About this task: Output each line of the data word for word, from the first through the line that holds "You are a computer-use agent. This", and leave off whatever follows.

Input:
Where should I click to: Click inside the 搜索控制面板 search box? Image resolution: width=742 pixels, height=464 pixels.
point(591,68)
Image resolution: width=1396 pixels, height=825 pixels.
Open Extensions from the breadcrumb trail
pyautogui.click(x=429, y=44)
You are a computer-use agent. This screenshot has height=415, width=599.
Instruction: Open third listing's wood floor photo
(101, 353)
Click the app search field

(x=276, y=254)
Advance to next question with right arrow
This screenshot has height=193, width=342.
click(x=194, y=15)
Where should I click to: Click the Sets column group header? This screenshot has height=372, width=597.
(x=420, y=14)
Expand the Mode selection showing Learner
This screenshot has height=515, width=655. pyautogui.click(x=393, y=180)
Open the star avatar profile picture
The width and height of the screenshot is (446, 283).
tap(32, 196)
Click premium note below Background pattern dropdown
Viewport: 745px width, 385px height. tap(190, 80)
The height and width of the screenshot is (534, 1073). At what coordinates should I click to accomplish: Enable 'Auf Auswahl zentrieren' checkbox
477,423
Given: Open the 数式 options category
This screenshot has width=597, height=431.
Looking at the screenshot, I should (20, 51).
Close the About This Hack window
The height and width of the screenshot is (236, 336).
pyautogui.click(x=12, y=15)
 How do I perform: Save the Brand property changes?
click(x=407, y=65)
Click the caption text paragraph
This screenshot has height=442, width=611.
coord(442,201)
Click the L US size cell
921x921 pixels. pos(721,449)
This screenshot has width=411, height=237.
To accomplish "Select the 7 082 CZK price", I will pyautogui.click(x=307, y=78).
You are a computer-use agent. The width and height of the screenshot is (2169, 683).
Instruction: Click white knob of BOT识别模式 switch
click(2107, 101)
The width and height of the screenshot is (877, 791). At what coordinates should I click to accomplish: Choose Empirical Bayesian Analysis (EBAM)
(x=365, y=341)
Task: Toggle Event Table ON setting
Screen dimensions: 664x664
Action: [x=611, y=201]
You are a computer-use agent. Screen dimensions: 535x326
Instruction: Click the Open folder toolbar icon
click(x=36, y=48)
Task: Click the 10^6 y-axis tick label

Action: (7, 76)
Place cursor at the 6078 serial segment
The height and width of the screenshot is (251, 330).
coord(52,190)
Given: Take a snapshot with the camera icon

Exercise result:
Where should I click to: Click inside the 搜索控制面板 search box? Image resolution: width=742 pixels, height=464 pixels.
point(591,68)
Image resolution: width=1396 pixels, height=825 pixels.
Open Extensions from the breadcrumb trail
pyautogui.click(x=429, y=44)
You are a computer-use agent. This screenshot has height=415, width=599.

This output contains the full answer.